The Treasures His Brothers Brought

When Ahmed finally returned to his father’s court - arriving after his brothers, arriving without any chest or bundle that looked like treasure - he came bearing only news of a marriage. His brothers had done better, or so it appeared. Hussein had brought a flying carpet. Ali had brought a telescope capable of seeing to the far edge of the world. Both were extraordinary. The Sultan examined them with genuine pleasure.

And then Ahmed said he had married a fairy queen and lived in her hidden valley, and his brothers looked at each other.

They went to work on the Sultan quietly. A word here, a suggestion there. Ahmed had abandoned his duty, they said. He had chased a dream and come home empty-handed, hiding behind a wife no one could produce as evidence. Was this a man fit for a throne? The Sultan summoned Ahmed and made clear that loyalty required proof.

The Tent, the Apple, and the Fountain

Ahmed went back to Paribanou with a heavy heart and told her what had happened. She listened without anger. She had seen jealousy work like this before - slow and patient, building its case from silence.

She sent three gifts back with him to court. The first was a tent, small enough to rest in the palm of a hand, but when unfolded it spread wide enough to shelter a full army, each seam tight and weatherproof. The second was a golden apple that could cure any illness the moment it was held to the patient’s lips. The third was a jeweled fountain that flowed at once with water, gold, and gems. Ahmed laid all three before his father. The court went still. The Sultan embraced his son and declared him worthy of the throne.

It should have ended there.

Paribanou in the Mortal Court

The brothers would not let it end there. They told the Sultan that the gifts were trickery, that no man married to a real queen of fairies would refuse to produce her. Their logic was contemptible, but it found purchase. The Sultan sent for Paribanou.

Ahmed returned to the valley dreading what he had to ask. But Paribanou heard him out, read the worry in his face, and agreed to come.

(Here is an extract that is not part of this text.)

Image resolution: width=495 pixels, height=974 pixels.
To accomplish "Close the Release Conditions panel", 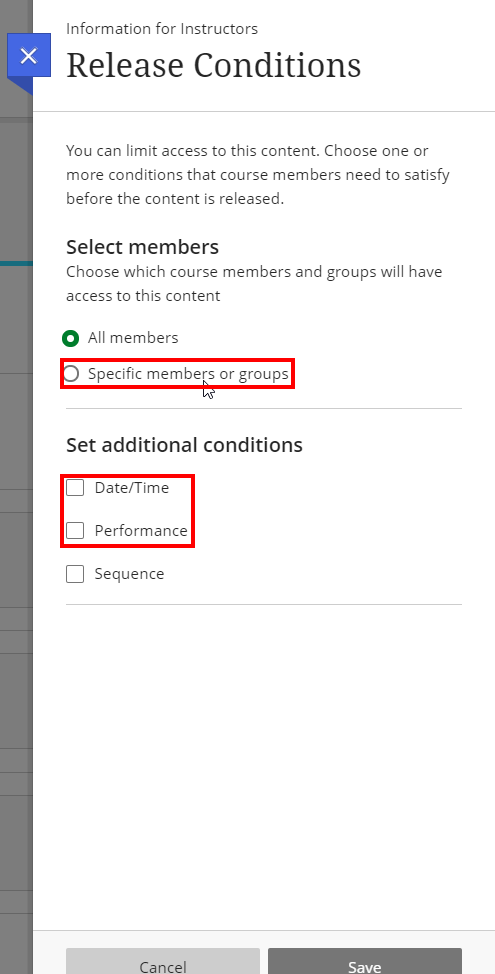I will (29, 56).
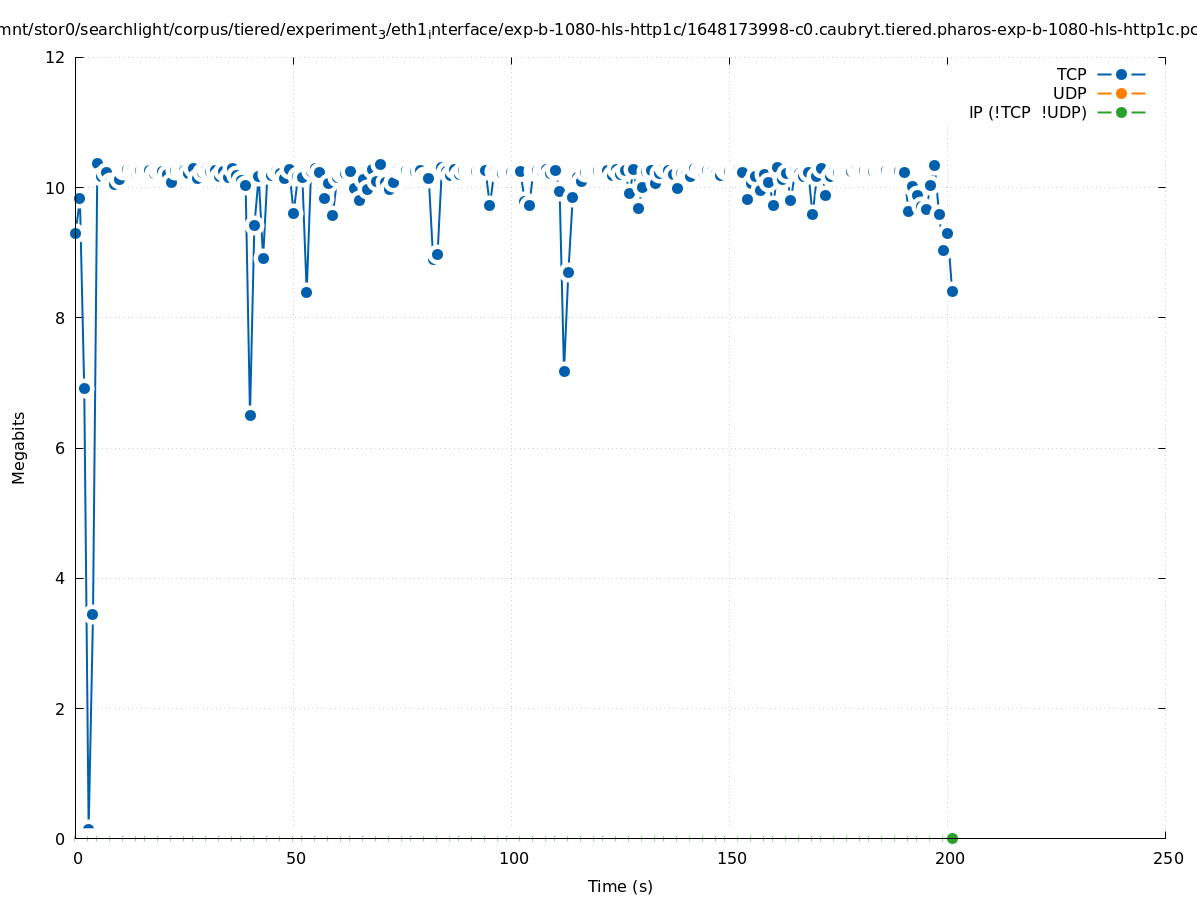The width and height of the screenshot is (1197, 900).
Task: Click the 6 tick label on y-axis
Action: click(x=60, y=448)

She entered the Sultan’s court wearing nothing special - no performance of power, no announcement. She simply walked in. The hall went quiet anyway. The brothers, who had expected to find some fraud to expose, found instead a woman whose composure made them feel small and ill-considered. They did not speak. There was nothing useful to say.

Paribanou forgave them. She did not have to say it directly - she simply raised a hand and called up visions of her realm, letting the court see what Ahmed had been living inside all this time. Gardens without season. Towers of unmined gold. A kingdom older than the sultanate’s memory. No one doubted her after that.

The Sultan blessed the marriage. He sent his older sons from court and did not call them back. Ahmed and Paribanou returned to the valley, and the mist closed behind them, and the palace in the heart of it held two thrones from that day on.